● **ACTION ITEM**
Though the entries hold pictures, only their text should be duplicated, exactly and in full.

● **RECORDS SUPPLIED**
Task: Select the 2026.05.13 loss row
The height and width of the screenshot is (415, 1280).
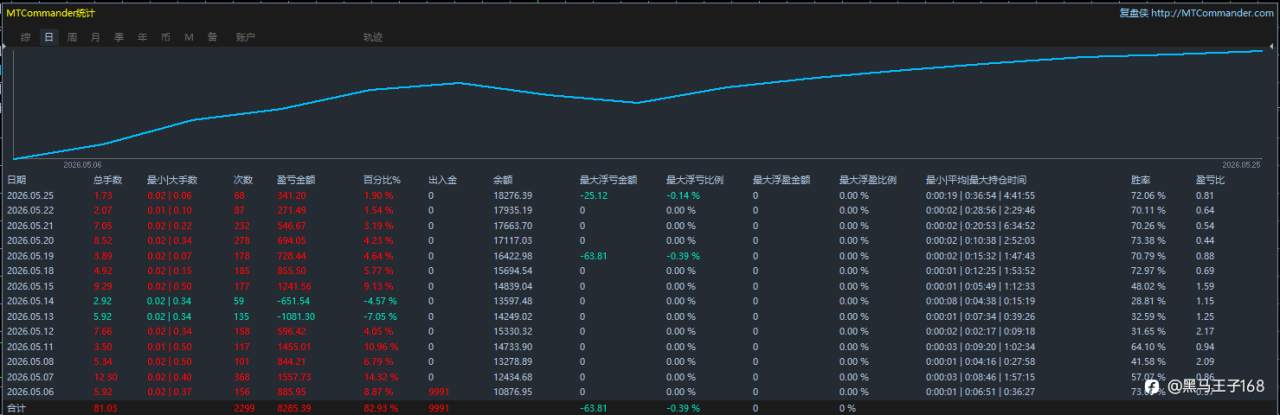Action: click(640, 315)
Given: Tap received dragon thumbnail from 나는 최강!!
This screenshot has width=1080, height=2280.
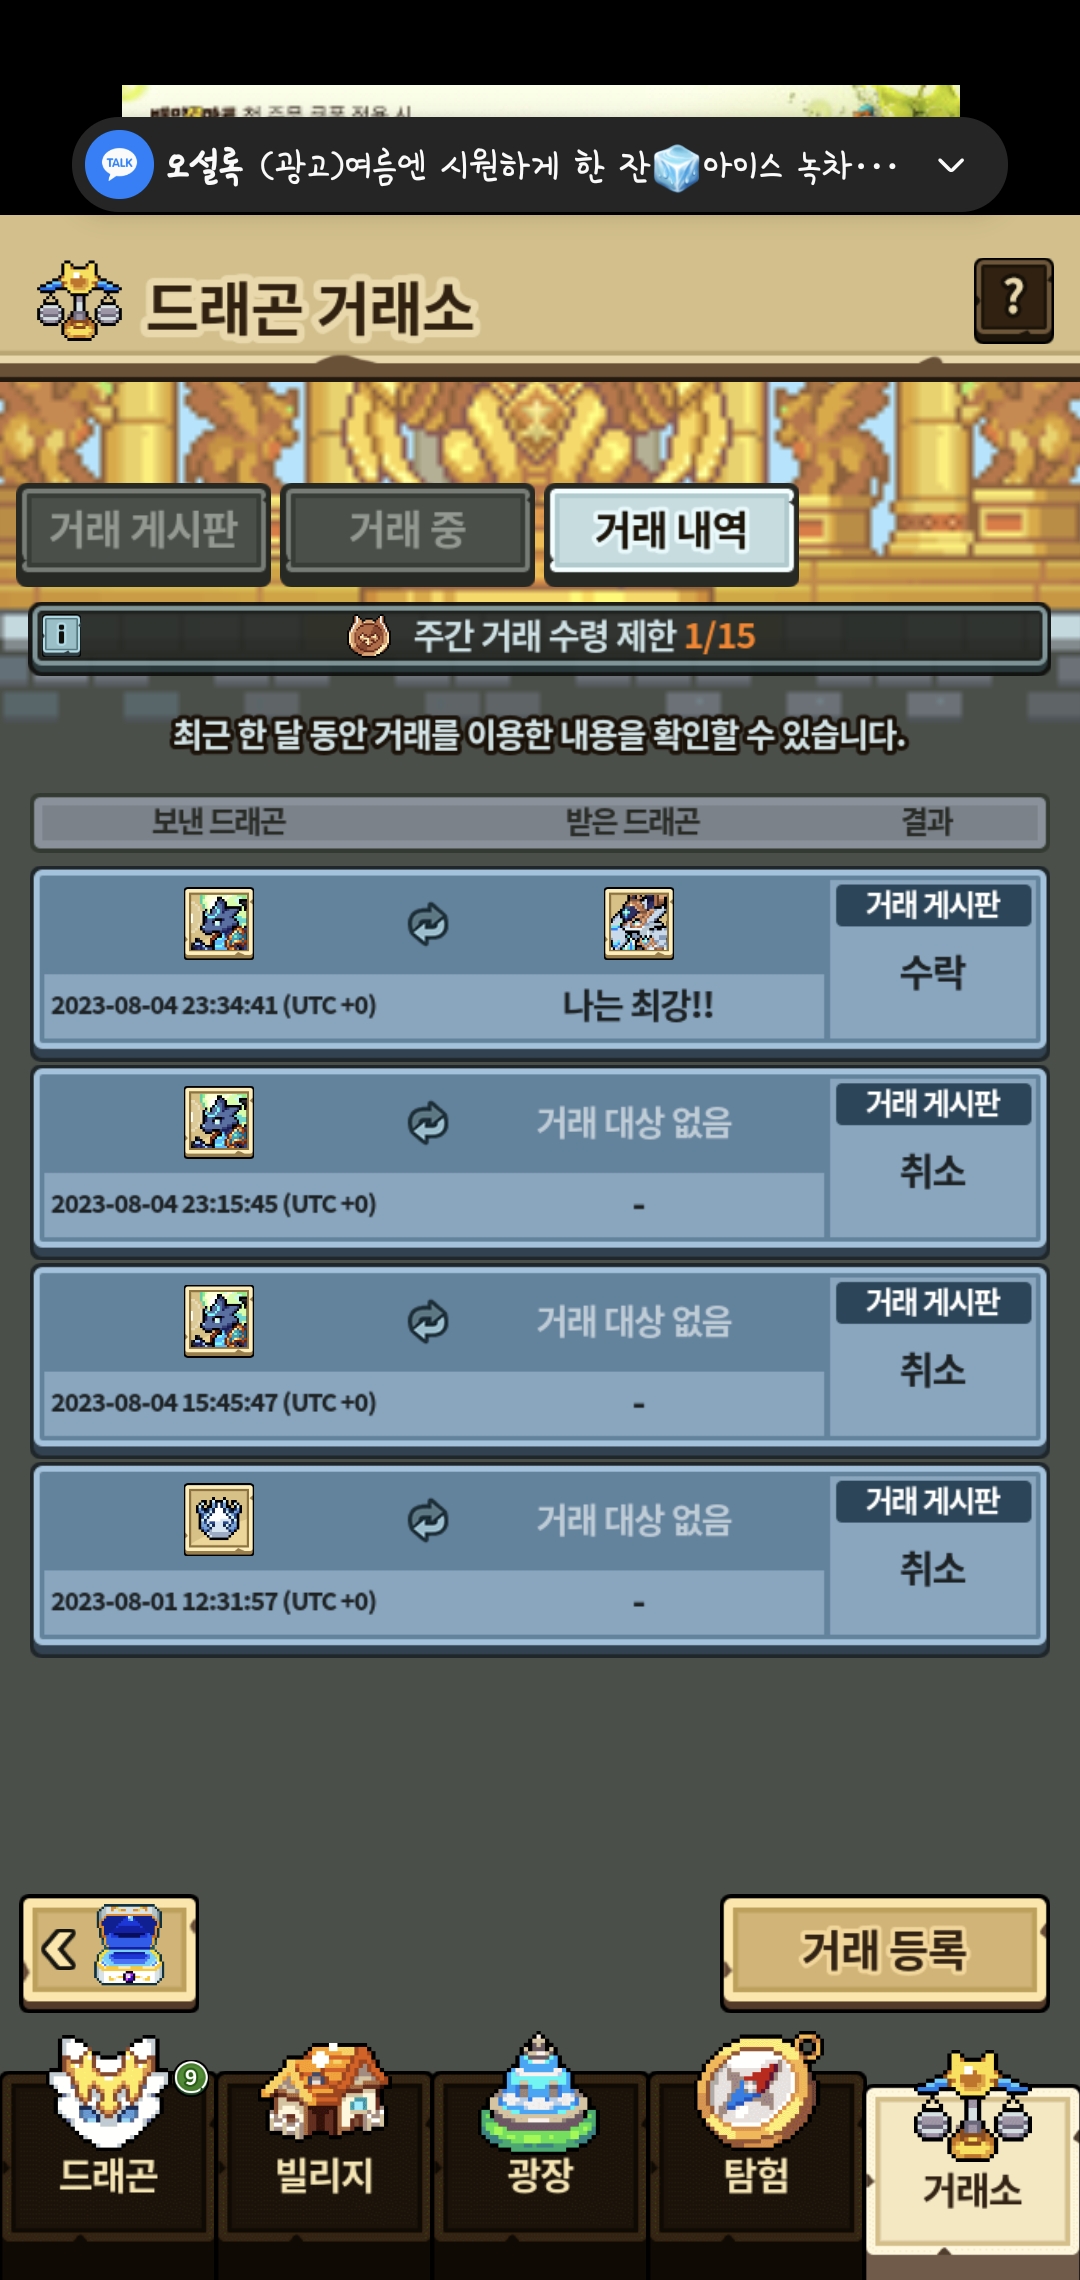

● **OUTPUT FOR THIS EXERCISE**
Task: Select the 2026.05.13 loss row
The height and width of the screenshot is (415, 1280).
Action: click(640, 315)
Given: Tap received dragon thumbnail from 나는 최강!!
This screenshot has width=1080, height=2280.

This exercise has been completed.